Ms. Colvin lived in Montgomery, Alabama in 1955 and at the age of 15, she refused to give up her seat on a Montgomery bus to a white person, in violation of local law. Her arrest preceded that of Rosa Parks by nine months. The court case stemming from her refusal to give up her seat on the bus, decided by the U.S. District Court, ended bus segregation in Alabama.
Colvin’s pioneering effort was not publicized by Montgomery’s black leaders because she was a teenager, unwed and pregnant.
At age 15 and a student at Booker T. Washington High School in Montgomery, Claudette Colvin was returning from school on March 2, 1955 when she got on a Capital Heights bus downtown (at the same place Parks boarded another bus nine months later). Colvin’s family did own a car, but she relied on the city’s buses to get to school.

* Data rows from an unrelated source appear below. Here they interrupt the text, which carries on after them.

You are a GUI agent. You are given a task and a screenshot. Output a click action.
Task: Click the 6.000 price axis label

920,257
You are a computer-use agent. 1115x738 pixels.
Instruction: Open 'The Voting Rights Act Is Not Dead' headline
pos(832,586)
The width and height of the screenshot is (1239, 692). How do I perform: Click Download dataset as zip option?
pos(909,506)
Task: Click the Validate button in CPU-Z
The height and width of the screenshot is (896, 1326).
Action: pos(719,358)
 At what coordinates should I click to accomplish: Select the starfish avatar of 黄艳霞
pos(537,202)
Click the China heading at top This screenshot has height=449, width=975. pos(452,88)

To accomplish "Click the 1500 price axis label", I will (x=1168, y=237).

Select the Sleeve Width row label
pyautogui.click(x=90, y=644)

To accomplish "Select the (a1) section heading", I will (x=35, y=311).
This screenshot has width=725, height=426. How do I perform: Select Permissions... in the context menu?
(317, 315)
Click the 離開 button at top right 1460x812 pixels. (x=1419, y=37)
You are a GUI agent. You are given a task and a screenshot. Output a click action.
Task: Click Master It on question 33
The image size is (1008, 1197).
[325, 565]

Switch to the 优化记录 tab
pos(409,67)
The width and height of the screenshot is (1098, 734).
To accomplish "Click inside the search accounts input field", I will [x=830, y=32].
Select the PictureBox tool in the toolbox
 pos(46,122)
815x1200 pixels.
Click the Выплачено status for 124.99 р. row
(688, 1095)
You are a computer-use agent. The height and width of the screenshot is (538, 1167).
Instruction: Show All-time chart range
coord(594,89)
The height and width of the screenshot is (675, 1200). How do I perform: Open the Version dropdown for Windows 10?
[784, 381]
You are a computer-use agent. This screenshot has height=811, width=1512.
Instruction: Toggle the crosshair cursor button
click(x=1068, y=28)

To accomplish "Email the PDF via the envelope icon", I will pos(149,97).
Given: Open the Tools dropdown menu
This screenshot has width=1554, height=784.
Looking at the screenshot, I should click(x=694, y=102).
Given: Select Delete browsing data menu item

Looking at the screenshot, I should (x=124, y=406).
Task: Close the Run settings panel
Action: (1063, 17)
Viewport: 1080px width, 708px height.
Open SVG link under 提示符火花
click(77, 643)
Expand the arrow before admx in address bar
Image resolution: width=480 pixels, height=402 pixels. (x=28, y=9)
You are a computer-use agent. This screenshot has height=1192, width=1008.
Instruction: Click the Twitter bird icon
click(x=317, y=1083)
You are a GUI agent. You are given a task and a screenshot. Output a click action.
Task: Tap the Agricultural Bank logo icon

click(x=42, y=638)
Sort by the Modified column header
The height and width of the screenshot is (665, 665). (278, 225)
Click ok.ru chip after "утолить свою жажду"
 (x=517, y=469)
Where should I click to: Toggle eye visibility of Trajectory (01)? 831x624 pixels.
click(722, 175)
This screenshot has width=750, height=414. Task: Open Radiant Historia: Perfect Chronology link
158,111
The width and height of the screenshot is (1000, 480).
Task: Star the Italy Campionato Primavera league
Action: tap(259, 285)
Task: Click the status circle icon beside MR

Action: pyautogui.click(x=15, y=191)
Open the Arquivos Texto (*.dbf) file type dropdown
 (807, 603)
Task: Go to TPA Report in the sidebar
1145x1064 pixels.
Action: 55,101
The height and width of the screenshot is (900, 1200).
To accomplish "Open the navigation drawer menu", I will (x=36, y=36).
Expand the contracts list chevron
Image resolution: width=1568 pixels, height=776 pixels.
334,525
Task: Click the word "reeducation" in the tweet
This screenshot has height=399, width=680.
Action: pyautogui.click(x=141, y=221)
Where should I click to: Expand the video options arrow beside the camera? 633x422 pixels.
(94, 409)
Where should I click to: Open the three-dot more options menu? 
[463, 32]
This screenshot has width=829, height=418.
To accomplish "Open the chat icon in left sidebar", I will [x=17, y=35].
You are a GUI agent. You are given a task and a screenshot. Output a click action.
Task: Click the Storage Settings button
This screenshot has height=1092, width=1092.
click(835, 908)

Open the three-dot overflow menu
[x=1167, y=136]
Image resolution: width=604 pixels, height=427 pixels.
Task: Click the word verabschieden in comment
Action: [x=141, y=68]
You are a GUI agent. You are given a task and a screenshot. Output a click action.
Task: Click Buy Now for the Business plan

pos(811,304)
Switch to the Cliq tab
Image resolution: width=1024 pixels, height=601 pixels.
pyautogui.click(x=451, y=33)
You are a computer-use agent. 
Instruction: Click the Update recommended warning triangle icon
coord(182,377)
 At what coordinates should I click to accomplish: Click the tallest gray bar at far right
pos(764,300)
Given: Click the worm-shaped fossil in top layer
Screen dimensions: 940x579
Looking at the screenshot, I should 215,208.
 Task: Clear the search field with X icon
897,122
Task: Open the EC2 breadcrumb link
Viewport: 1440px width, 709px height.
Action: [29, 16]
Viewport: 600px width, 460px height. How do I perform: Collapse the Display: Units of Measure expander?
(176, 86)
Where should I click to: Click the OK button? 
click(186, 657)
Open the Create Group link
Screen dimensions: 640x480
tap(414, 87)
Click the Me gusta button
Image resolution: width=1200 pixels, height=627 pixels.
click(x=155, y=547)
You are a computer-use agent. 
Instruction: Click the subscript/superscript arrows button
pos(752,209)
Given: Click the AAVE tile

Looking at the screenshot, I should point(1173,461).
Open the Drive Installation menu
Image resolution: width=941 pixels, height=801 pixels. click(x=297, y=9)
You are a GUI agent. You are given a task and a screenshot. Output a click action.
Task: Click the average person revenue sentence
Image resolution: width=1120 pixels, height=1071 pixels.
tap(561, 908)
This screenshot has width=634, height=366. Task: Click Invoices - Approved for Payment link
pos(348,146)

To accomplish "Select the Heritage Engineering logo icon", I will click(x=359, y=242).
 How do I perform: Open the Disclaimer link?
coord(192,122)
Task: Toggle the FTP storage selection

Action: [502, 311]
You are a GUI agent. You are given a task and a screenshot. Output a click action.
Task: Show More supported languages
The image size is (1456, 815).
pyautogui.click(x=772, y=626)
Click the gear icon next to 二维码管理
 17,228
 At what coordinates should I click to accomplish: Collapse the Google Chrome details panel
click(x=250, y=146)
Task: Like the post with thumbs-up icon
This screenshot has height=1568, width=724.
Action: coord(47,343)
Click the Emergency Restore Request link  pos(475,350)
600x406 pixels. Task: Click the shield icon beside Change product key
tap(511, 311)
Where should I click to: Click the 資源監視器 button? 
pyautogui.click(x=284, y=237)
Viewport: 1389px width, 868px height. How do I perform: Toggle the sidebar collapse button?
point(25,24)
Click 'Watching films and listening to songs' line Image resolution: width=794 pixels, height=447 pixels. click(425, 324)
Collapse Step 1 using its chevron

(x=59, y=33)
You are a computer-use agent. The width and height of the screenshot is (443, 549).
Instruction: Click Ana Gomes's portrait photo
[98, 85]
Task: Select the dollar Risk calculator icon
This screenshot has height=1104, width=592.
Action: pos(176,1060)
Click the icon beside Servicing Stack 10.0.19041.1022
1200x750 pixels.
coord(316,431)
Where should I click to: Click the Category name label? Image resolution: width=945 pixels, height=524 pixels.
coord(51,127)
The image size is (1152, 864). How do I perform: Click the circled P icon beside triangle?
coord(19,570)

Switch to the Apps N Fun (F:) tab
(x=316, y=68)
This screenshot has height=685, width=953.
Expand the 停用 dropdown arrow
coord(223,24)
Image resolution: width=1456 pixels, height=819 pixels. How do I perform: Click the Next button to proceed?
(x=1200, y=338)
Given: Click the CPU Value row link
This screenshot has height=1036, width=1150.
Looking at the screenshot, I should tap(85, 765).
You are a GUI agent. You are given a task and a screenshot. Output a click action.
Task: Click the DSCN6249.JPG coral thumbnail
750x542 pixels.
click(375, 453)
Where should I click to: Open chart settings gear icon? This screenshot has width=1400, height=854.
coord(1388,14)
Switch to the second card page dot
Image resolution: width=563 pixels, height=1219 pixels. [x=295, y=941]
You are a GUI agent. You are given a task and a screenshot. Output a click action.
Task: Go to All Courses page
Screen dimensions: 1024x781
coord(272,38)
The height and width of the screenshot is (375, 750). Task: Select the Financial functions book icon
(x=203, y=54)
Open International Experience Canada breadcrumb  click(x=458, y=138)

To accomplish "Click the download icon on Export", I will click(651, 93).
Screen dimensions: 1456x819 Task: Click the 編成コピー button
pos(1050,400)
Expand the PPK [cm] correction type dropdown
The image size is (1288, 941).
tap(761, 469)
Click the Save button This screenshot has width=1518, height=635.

Ms. Colvin was sitting in the section where if a white person was found standing the blacks would have to get up and move to the back. When a white women got on the bus and was standing the bus driver, Robert W. Cleere, ordered her along with two other black passengers to get up. She refused and was removed from the bus and arrested by two police officers. When she refused to get up, she was still thinking about a school paper that she had written that day. It was about the prohibition for black people to try on white clothes in department stores.
“The bus was getting crowded and I remember the bus driver looking through the rear view mirror asking her to get up out of her seat, which she didn’t,” said a classmate at the time, Annie Larkins Price. “She had been yelling it’s my constitutional right. She decided on that day that she wasn’t going to move.”
Colvin was handcuffed, arrested and forcibly removed from the bus. She shouted that her constitutional rights were being violated.
“Price testified on Colvin’s behalf in the juvenile court case, where Colvin was convicted of violating the segregation law and assault.” “There was no assault,” Price said.